University Librarian announces retirement
Marianne Gaunt first arrived at Rutgers thirty-five years ago, working as a reference librarian in Alexander Library. In the decades that followed her arrival at Rutgers, she steadily rose through the ranks. She became circulation librarian, then the director of the humanities and social sciences libraries, then associate university librarian for research and undergraduate services, then acting university librarian. She was appointed university librarian in 1997.
Over the past summer Marianne announced her upcoming retirement in December. She recently reflected on the highlights of her career at Rutgers.
New roles for the Libraries
With the explosive growth of technology, the Libraries have found themselves taking on important new roles in the university community.
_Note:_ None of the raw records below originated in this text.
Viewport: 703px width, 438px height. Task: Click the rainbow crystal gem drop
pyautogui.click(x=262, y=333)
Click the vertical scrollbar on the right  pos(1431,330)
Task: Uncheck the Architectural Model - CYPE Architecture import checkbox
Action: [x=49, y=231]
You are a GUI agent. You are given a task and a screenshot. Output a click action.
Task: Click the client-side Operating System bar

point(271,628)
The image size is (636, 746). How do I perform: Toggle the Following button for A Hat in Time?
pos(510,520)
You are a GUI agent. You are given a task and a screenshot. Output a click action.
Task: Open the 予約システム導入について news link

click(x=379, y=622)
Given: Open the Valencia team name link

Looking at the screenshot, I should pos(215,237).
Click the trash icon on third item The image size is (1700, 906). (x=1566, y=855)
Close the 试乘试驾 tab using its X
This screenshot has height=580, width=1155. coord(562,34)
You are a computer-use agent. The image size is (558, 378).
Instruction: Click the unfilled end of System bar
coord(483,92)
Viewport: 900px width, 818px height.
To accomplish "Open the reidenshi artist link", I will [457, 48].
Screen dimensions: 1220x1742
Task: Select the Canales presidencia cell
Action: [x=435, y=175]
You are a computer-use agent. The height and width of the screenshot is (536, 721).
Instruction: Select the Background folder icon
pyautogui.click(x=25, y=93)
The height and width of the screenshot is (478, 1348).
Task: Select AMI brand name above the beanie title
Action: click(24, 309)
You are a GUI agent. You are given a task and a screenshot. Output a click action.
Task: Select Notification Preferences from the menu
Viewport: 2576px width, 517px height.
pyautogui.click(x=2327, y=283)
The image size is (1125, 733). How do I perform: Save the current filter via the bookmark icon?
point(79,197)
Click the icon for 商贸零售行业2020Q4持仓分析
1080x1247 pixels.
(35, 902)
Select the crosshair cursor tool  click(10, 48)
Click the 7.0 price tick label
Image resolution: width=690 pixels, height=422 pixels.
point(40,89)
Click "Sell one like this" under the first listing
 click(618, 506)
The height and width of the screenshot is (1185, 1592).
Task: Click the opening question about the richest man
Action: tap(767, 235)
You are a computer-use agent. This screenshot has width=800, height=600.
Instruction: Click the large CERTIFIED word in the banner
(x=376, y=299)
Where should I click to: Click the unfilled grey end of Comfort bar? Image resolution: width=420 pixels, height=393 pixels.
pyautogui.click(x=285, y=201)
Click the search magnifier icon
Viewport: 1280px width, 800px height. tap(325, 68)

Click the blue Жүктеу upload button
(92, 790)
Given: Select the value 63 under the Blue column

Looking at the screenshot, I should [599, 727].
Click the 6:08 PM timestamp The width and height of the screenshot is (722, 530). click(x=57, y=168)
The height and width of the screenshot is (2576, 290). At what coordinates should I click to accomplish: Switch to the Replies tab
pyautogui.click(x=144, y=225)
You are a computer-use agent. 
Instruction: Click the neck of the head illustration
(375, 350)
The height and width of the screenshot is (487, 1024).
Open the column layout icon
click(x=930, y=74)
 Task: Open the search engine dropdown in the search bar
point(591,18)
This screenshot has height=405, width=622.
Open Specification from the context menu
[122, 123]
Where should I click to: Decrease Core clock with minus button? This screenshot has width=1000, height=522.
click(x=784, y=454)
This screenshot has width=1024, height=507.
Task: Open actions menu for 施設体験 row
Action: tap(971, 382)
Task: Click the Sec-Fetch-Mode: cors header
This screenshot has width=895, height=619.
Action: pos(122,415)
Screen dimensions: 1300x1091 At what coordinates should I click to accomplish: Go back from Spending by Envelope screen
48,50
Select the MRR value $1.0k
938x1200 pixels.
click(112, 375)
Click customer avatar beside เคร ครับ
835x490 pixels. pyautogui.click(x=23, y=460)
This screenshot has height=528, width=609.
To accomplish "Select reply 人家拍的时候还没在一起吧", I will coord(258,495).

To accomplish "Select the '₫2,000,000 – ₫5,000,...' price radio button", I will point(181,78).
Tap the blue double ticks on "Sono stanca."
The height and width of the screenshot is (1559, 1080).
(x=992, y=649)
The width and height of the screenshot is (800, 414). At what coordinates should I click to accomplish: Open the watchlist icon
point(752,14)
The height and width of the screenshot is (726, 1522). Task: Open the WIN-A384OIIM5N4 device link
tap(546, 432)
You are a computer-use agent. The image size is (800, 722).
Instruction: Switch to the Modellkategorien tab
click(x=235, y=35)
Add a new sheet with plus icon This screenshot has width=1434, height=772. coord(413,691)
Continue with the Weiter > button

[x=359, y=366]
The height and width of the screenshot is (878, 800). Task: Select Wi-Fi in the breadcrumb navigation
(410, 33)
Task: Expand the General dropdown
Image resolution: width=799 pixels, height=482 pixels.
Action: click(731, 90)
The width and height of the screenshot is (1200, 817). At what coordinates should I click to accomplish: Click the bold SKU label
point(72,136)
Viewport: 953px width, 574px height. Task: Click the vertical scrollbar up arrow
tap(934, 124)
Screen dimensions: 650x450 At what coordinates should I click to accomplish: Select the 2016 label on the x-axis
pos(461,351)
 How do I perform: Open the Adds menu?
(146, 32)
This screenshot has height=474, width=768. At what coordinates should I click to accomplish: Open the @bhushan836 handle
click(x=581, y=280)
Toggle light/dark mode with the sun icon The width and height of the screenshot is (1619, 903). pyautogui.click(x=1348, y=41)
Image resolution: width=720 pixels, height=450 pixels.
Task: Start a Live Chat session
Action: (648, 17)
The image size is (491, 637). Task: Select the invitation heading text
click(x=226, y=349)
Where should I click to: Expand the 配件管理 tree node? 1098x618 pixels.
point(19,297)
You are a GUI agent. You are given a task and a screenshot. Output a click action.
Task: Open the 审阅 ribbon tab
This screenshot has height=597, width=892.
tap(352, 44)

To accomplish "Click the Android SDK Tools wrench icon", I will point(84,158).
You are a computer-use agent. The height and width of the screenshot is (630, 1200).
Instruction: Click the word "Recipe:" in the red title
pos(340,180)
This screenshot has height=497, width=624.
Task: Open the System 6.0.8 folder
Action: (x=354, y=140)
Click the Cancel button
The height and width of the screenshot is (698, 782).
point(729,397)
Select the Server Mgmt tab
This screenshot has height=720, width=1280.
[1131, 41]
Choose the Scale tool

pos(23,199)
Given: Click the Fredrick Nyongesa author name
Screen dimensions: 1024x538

Librarians provide expertise and guidance in navigating copyright concerns as faculty members seek to use scholarly materials and exemplars from popular culture in their courses. Libraries staff created software to expedite the integration of digital theses and dissertations produced at the university into the holdings of the library system and make them accessible to the broader scholarly community. This software was subsequently released as open-source and downloaded by dozens of educational institutions across the world.
The Libraries now assist faculty members in developing data management plans, to address requirements in federally funded research, and help faculty to make their research more broadly accessible through open access platforms in the RUcore institutional repository, which is managed by the Libraries.
Points of pride
Marianne takes particular pride in a number of major Rutgers University Libraries’ accomplishments during her tenure. Libraries personnel played critical roles in the development and adoption of two far-reaching policies at the university – a copyright policy adopted in 2007 and an open access policy adopted in 2012. The Libraries have established itself as a leader within the state’s academic libraries, helping to establish the Virtual Academic Library Environment of New Jersey (VALE) consortium, and also is an active supporter of national efforts to develop an open source integrated library system (OLE).
The Libraries secured support that enabled them to expand and renovate buildings and study spaces, and to continuously upgrade technology, on all campuses so as to nimbly adapt to the changing ways students and faculty study and do research. The fruits of such changes are readily evident in the addition to Alexander Library, the new Art and Chang libraries, and the technology rich spaces such as the new group study rooms in the Dana, Library of Science and Medicine, Kilmer, and Douglass libraries, the complete renovation at the Robeson library, the Scholarly Communication Center in Alexander Library, the Sharon Fordham Media Lab and the Information Commons at Douglass Library, and in other places.
The Libraries have consistently recruited talented and creative librarians and staff who have formed productive partnerships with colleagues across the university, which result in the receipt of federal grants, the development of new digital initiatives, and notable innovations in pedagogy. Rutgers librarians and staff have built a technology infrastructure for the Libraries that garnered attention from the White House and is continuously adapted to provide numerous digital services for faculty and students. Most recently the Libraries successfully and seamlessly integrated two well-regarded formerly-UMDNJ health sciences libraries into its system.
One of the most revealing indicators of the successes of the Libraries is the fact that graduating students regularly rate the Rutgers University Libraries quite highly (90% or greater) in their exit surveys.
Marianne foresees a number of defining challenges shaping the work of her successor as university librarian and her colleagues in academic libraries in the decades ahead. Foremost among these challenges is the escalating cost of higher education, as new programs, new sub-disciplines, new technologies, and other changes all come with considerable expenses in publications, resources, and support. In the Libraries the cost of digital information resources escalates each year and, unlike books, databases are not a one-time purchase but a continuing financial burden.
An inspiring example of leadership
Over the course of her career Marianne has played a leadership role in academic libraries regionally and nationally. She served as president of the Association of Research Libraries, the major professional organization of the top 125 research libraries in North America, president of the regional academic library consortium PALCI, and was the founding chair of VALE. She also served on the board of the Center for Research Libraries, an international association, on the research libraries advisory board of OCLC, and on the board of directors of LYRASIS, a regional cooperative. In 2000 she received the Distinguished Service award from the College and University Section of the New Jersey Library Association and in 2008 she was promoted at Rutgers to vice president for information services and university librarian.
We wish Marianne a hearty thank you, and marvel at her many accomplishments, as she continues her work in the weeks ahead while preparing for her retirement in December. Under her exceptionally capable leadership, the library system and the university have grown tremendously and we are all the beneficiaries.